京都祇園に清々しく爽やかな春の風がなびく夕暮れ……例会の会場で、蔦谷重直さんの携帯電話にかかってきた会長からの電話連絡を受けて5月の例会が、始まりました。
蔦谷さん「よう解からんけど……、大変やねん……。」
この日は、別所さんが、会長と一緒に会場にお越しになる予定でした。
蔦谷さんによると・・・・・・
(電話口の)会長 『別所さんが、なかなか来ないなあと思ったら、事故や。車と当って、病院に運ばれ、もうすぐ薬もらって出てくるねん。ワシが病院に迎えに来てん。もうちょっとしたら、意気消沈してしゃべらんヤツ連れて行くけど……』
一同、大爆笑!(なぜ大爆笑なのか疑問を持たれる方は、「爽やか会」へお越しください。)
前島「笑いごとちゃうけど……、へぇ〜」
蔦谷裕子さん「なんでやねん……、からだ大丈夫なん?」
蔦谷重直さん「にわかに信じられへん……来たら別所さんの顔見よう。」
(居酒屋 季久の)おかみさん「大丈夫なんですか?」
程なくして会長と別所さんが、会場にお越しになりました。
会場の部屋の手前で下を向き、たたずむ別所さん……。
会長『アホ!信じられやへん。慣れない事を……よっぽど俺らを迎えに来るのが嫌やったんや。まったく……コラ!もう上がってこい!』
別所さん「……やっぱり、帰ろうかな……もう……」
会長『うるさい!5分でも良いから座っとけ!……仕方ない。罰!罰!相手が迷惑や。ぶつかってこられて。相手は、結婚式の帰りのお父さんとお母さんやったんやて。嬉しくて運転してたら、ドーンって来るからえらい目に遭ってしまった。折角お祝の日が、別所さんの所為で……反省しろ!』
この後、十数分間ほど別所さんの話を肴にして会長は、美味しそうにお酒を舐めていました。
おもむろに……
会長『今日は、人数が少ないからちょっと意地悪しようかと。メジャーな話しをしても面白くないからマイナーな話をしようと……。じゃあ、ぶつかった話をしようなって……』
一同、一瞬、目が点になり「えっー」(みんな完全に騙されていました。)
会長『全部、嘘よ。人間、シュミレーションするべきやね。もしもこう言う事があった時に対応できるようにシュミレーションしといた方が、良いよね。「ホント八百」って本を書いているけど、ホントに人を幸せにする場合はね、嘘の方がいい場合があるよね。嘘だけどホントを超えたホントになっちゃう。って言う本なのよ。「嘘をついちゃいけないよ」って読むんだけど、読み込んでいくと「嘘も良いなあ」と。幸せにできるんなら。そう言う事だね。今日、人数少ないからさあ、結構会話になったじゃない。「騙された!」って半分怒りながら、半分面白い。くそ真面目で何が面白いのよ。人の心をもてあそんだらアカンよ。結果的には同じやけど、それが楽しい方に行く、良い方向に向かう嘘は、ホント以上にホントだろうね。人を幸せにするのが、結局はホンマ者やろうな。』
地震、津波、竜巻、不注意・薬物使用暴走事故……ホントに、いつ何が起こっても不思議ではない世の中です。様々なシュミレーションして、自身の行動・考え方を整理し、相手の立場に立ったシュミレーションして、どのように行動する事が人を幸せにする事なのかに想いを巡らす必要があるのかもしれません。

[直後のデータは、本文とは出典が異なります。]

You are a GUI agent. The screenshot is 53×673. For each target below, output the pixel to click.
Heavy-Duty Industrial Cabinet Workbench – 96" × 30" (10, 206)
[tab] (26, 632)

今日の例会もいつもの京都・祇園「居酒屋 季久」さんでした。宴が始まって一時間ほどして料理を出しに来てくれたおかみさんに冒頭の事故の話は、「会長の作り話でした。」とお伝えしたところ……。
(居酒屋 季久の)おかみさん「あら、良かったですねえ。何事もなくて。……(微笑み顔で)ちょっと営業してしまいました。」
会長『優しいね。人間できているよ。』
今日も長居してしまいました。お開きの時間です。帰り際に会長にご主人さんからひと言。
(居酒屋 季久の)ご主人さん(真顔で)「お怪我大丈夫ですか?」
会長『ご存じなかった?すいません。なんでもないです。作り話だったんです。ごめんなさい。』
(居酒屋 季久の)ご主人さん「知ってましたよ!(満面の笑顔)」
会長『えっ!知ってたの!あたたっ!』
照れくさそうにお店を後にする会長でした。